ASSIGNMENT:
I'd like the entries that follow repeated exactly, with the pictures left out.

DATASET CONTENT:
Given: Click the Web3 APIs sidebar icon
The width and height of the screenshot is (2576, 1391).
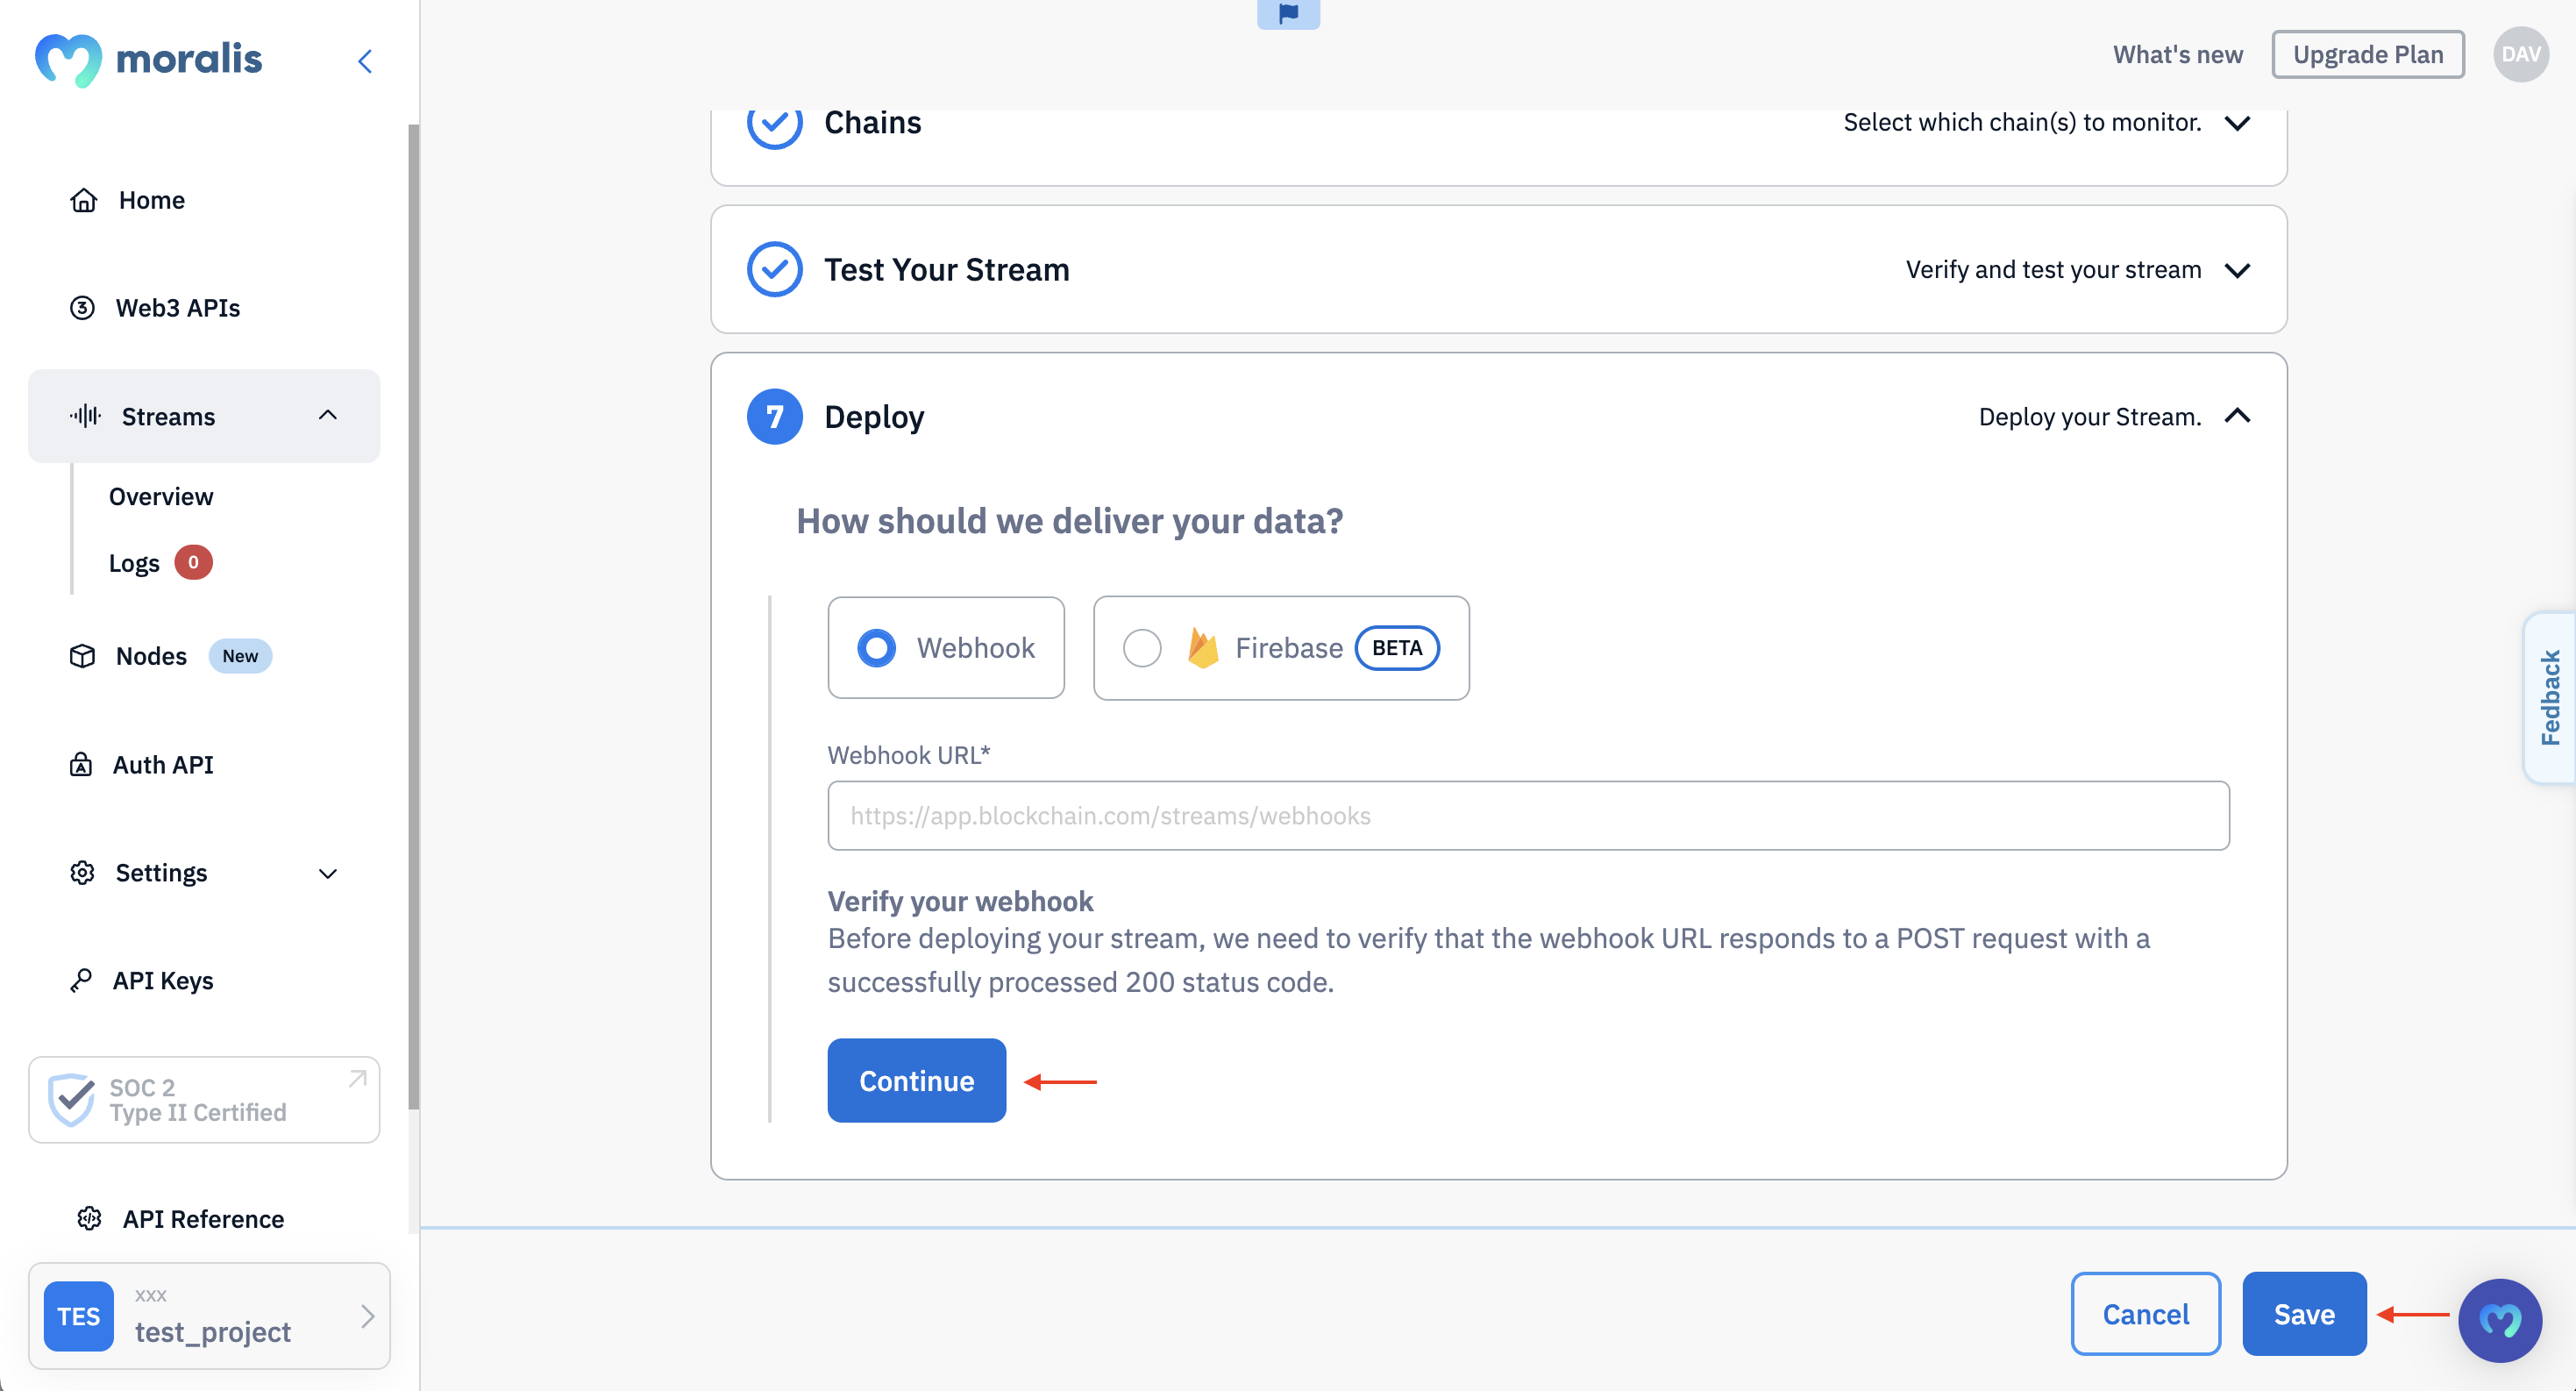Looking at the screenshot, I should [82, 308].
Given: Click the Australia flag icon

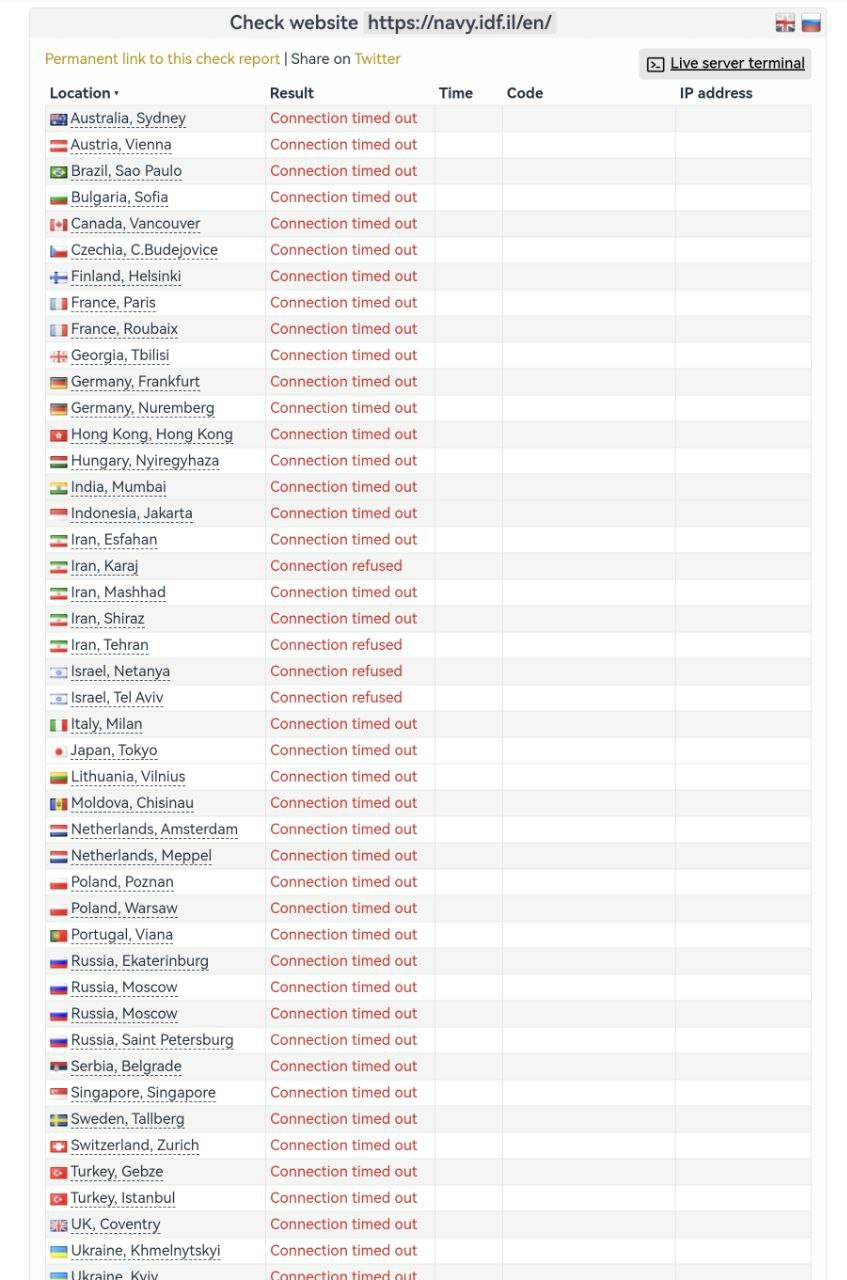Looking at the screenshot, I should tap(59, 119).
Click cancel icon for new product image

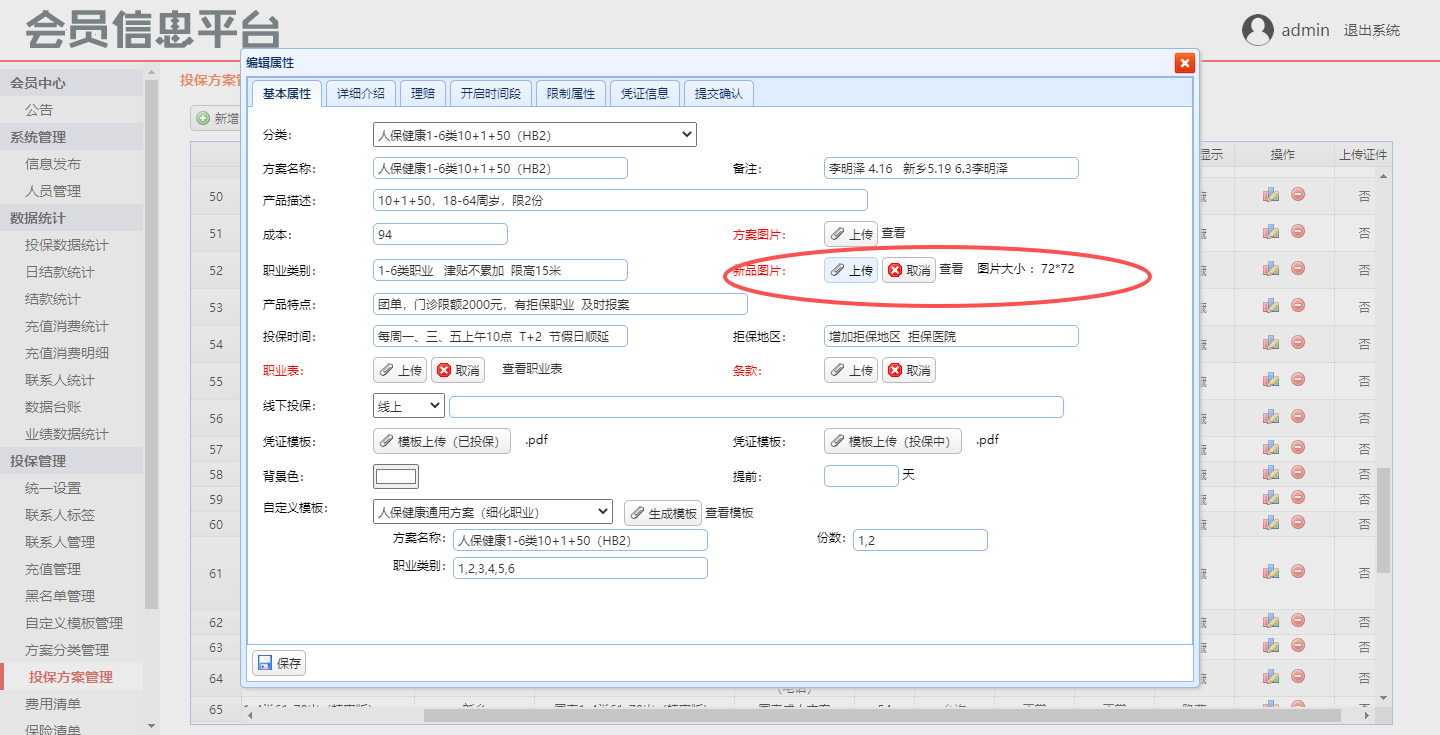pyautogui.click(x=895, y=271)
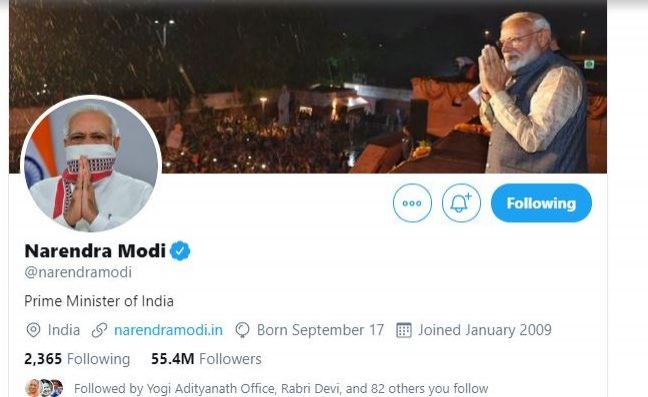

RESULT OF THIS EXERCISE:
Given: Click the Web3 APIs sidebar icon
The width and height of the screenshot is (2576, 1391).
Looking at the screenshot, I should [82, 308].
Given: Click the Australia flag icon

Looking at the screenshot, I should tap(59, 119).
Click cancel icon for new product image

pyautogui.click(x=895, y=271)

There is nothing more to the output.